Stored entries:
# # # # # # #

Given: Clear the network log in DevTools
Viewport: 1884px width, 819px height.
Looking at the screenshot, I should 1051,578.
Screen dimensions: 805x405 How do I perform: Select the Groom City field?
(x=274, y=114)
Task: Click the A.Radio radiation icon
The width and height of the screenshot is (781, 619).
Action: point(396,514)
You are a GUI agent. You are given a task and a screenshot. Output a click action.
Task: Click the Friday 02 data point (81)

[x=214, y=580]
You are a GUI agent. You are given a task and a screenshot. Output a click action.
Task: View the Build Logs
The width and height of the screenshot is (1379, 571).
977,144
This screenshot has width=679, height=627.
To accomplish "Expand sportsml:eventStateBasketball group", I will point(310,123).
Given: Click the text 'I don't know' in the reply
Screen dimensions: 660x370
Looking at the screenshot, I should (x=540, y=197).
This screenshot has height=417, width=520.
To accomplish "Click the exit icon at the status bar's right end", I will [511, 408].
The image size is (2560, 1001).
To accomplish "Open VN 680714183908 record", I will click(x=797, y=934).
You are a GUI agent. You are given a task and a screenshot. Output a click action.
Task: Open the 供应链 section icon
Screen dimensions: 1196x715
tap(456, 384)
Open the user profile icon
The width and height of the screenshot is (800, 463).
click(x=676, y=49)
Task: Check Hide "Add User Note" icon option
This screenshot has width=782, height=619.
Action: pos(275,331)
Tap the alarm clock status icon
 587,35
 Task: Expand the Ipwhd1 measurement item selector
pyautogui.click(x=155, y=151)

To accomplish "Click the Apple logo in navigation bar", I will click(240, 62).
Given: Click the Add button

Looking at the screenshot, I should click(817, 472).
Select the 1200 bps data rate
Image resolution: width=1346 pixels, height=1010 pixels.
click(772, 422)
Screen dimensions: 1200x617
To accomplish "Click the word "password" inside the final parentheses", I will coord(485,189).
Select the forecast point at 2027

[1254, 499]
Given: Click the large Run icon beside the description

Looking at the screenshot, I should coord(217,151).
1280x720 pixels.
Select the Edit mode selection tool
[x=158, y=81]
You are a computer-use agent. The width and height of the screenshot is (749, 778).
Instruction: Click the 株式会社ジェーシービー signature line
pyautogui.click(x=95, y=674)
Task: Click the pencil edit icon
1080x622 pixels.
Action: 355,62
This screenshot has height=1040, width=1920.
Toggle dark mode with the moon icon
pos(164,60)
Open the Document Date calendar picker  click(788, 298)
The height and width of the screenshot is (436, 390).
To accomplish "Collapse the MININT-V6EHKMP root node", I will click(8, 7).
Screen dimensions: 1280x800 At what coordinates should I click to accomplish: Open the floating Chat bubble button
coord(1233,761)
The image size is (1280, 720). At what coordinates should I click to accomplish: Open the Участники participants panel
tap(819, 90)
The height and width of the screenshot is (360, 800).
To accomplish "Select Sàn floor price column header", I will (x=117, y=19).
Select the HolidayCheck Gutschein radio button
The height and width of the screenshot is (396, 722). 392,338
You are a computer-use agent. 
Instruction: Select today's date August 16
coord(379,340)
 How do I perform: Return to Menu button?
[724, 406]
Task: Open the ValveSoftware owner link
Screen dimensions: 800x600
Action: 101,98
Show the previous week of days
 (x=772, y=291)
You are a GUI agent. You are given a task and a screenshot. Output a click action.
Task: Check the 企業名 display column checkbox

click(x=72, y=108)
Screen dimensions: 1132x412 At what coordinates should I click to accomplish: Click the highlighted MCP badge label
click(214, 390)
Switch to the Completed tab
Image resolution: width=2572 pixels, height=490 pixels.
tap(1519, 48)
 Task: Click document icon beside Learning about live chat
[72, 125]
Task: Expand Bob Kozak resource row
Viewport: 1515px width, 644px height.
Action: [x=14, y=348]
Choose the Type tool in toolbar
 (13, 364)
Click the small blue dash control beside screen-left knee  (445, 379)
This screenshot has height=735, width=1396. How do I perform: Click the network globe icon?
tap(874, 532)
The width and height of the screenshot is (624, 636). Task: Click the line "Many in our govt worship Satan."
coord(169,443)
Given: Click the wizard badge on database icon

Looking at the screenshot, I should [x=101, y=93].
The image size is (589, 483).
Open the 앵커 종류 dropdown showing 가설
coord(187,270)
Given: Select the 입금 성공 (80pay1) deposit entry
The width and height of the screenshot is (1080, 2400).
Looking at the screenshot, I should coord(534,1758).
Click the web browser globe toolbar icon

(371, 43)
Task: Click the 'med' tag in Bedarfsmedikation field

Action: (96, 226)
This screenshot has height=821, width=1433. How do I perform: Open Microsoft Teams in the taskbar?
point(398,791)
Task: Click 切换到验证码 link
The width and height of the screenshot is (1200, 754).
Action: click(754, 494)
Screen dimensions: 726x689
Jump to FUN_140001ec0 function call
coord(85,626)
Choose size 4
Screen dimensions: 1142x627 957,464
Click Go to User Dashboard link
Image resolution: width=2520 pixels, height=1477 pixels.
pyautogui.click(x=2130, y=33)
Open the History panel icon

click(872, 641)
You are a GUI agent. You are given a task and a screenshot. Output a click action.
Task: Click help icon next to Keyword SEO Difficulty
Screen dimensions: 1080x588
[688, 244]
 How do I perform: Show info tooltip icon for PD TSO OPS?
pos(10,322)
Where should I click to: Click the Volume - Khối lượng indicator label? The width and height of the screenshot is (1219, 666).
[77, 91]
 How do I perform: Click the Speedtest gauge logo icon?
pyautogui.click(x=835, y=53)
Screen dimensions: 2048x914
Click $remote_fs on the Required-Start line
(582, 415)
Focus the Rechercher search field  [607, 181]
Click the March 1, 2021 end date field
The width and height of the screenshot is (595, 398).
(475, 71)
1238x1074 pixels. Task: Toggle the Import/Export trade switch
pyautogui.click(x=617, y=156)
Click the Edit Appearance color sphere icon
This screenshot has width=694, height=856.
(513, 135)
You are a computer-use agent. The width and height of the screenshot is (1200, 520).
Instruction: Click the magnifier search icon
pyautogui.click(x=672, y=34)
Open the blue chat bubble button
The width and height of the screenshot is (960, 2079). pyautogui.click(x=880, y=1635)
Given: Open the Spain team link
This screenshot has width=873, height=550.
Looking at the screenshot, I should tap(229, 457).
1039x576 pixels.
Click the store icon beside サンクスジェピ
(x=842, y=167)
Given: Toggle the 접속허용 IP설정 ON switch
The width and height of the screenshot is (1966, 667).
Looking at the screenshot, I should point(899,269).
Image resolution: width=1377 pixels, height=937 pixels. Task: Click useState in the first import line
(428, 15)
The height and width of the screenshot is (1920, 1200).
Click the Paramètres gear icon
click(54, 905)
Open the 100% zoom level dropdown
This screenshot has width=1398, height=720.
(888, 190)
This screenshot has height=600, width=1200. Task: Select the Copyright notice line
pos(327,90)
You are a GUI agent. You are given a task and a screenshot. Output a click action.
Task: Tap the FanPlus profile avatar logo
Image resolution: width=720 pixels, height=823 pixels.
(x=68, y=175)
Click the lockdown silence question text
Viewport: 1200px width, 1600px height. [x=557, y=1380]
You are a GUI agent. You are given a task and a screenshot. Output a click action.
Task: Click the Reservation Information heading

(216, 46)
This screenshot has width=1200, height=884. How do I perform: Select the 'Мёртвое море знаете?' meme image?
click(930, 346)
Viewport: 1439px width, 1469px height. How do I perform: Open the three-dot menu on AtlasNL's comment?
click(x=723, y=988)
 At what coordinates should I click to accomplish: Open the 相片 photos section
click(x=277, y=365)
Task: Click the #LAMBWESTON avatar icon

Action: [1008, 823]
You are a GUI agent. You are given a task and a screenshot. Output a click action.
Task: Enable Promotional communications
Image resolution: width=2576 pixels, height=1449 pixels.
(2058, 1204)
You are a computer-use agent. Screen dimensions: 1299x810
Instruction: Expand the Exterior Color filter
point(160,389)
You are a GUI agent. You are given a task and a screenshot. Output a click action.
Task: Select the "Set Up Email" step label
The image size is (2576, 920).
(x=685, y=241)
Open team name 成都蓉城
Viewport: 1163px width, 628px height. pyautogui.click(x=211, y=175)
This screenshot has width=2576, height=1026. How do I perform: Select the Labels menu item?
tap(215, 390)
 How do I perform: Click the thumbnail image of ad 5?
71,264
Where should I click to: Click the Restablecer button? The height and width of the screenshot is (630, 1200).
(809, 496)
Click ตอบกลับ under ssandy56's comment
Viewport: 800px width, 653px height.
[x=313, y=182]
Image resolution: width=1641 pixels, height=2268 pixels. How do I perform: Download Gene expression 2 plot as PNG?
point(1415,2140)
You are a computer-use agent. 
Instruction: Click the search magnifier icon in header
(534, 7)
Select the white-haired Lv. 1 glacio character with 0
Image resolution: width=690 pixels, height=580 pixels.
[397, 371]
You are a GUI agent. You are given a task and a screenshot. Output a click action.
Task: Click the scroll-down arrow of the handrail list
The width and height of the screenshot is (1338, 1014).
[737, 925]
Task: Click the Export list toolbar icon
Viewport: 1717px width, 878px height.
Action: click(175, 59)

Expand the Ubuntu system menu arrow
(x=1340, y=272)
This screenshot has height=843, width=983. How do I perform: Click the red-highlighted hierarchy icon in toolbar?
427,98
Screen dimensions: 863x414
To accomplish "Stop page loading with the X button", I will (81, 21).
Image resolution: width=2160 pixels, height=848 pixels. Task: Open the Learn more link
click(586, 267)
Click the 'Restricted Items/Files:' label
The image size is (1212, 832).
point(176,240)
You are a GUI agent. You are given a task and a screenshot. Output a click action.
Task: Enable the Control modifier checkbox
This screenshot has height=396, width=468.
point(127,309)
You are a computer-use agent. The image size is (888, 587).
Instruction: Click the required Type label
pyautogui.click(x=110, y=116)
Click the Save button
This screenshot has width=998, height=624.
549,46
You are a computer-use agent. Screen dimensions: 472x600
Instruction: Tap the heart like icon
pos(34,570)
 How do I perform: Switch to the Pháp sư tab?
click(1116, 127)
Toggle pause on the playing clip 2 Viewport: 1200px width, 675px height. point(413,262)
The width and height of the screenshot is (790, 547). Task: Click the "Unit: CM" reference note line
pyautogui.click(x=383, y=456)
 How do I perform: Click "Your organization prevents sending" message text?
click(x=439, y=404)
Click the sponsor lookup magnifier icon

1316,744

# # # # # # #

Transcribe exactly, and only, the lines from the opening line of the records through the line containing "Task: Click the A.Radio radiation icon".

Answer —
Given: Clear the network log in DevTools
Viewport: 1884px width, 819px height.
Looking at the screenshot, I should 1051,578.
Screen dimensions: 805x405 How do I perform: Select the Groom City field?
(x=274, y=114)
Task: Click the A.Radio radiation icon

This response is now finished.